The department’s Office of Inspector General, in a report this week, said inspectors who examined the $535 million Solyndra loan were given only one day to look at the company’s books before a press release was issued announcing the loan.
The 20-page report said investigators were not sure if the loan “met the intent of the applicable law and regulation” because Treasury’s “consultative role was not sufficiently defined.” It also noted that Treasury audited itself after “heightened media attention and congressional inquiries” surrounding the loan.
The Solyndra loan, which has come under considerable criticism on Capitol Hill and had been touted by the Obama administration as a top example of how green technology could deliver increased jobs, was guaranteed by the Energy Department under the authority of the American Recovery and Reinvestment Act.
President Obama had hailed Solyndra during a tour of the company, saying the firm expected to hire 1,000 workers and make enough panels over the lifetime of its planned expanded facility that it would be like replacing eight coal-fired power plants.
“It’s here that companies like Solyndra are leading the way toward a brighter and more prosperous future,” Mr. Obama said.
Vice President Joseph R. Biden and Energy Secretary Steven Chu announced approval of the Solyndra loan guarantees. Mr. Biden said at the time the announcement was “part of the unprecedented investment this administration is making in renewable energy and exactly what the Recovery Act is all about.”
The loan was funded and the cash disbursed by the Treasury Department’s Federal Financing Bank.

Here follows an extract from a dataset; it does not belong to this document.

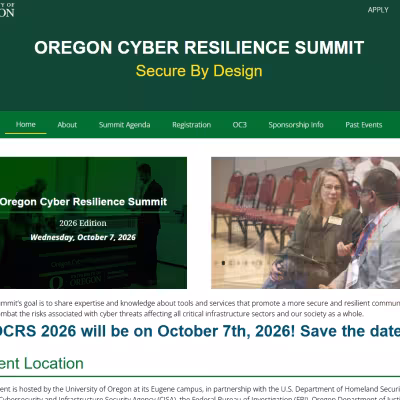Screen dimensions: 400x400
Task: Click the Oregon Cyber Resilience Summit banner heading
Action: point(83,202)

Solyndra, a California-based manufacturer of solar panels, received its $535 million loan guarantee in September 2009. The loan was restructured in February 2011, but Solyndra filed for Chapter 11 bankruptcy in September 2011. Prior to filing for bankruptcy, about $528 million of the $535 million in guaranteed loan funds had been disbursed.
According to the report, the secretary of energy is authorized to make loan guarantees on terms and conditions determined by the department, after consultation with Treasury. In the case of Solyndra, the report said, Treasury was not consulted “prior to or concurrent with” Energy’s review process and that the consultation that did occur was rushed.
The report said officials on Energy’s Credit Committee and Credit Review Board approved Solyndra’s creditworthiness and technical merits, and the terms and conditions of the loan guarantee. But it said Treasury was not consulted during the Credit Committee’s review.
According to the report, it was not until after Treasury was notified by the Office of Management and Budget (OMB) that Energy was ready to sign off on the loan - making a conditional commitment to Solyndra - that consultation on the part of Treasury occurred.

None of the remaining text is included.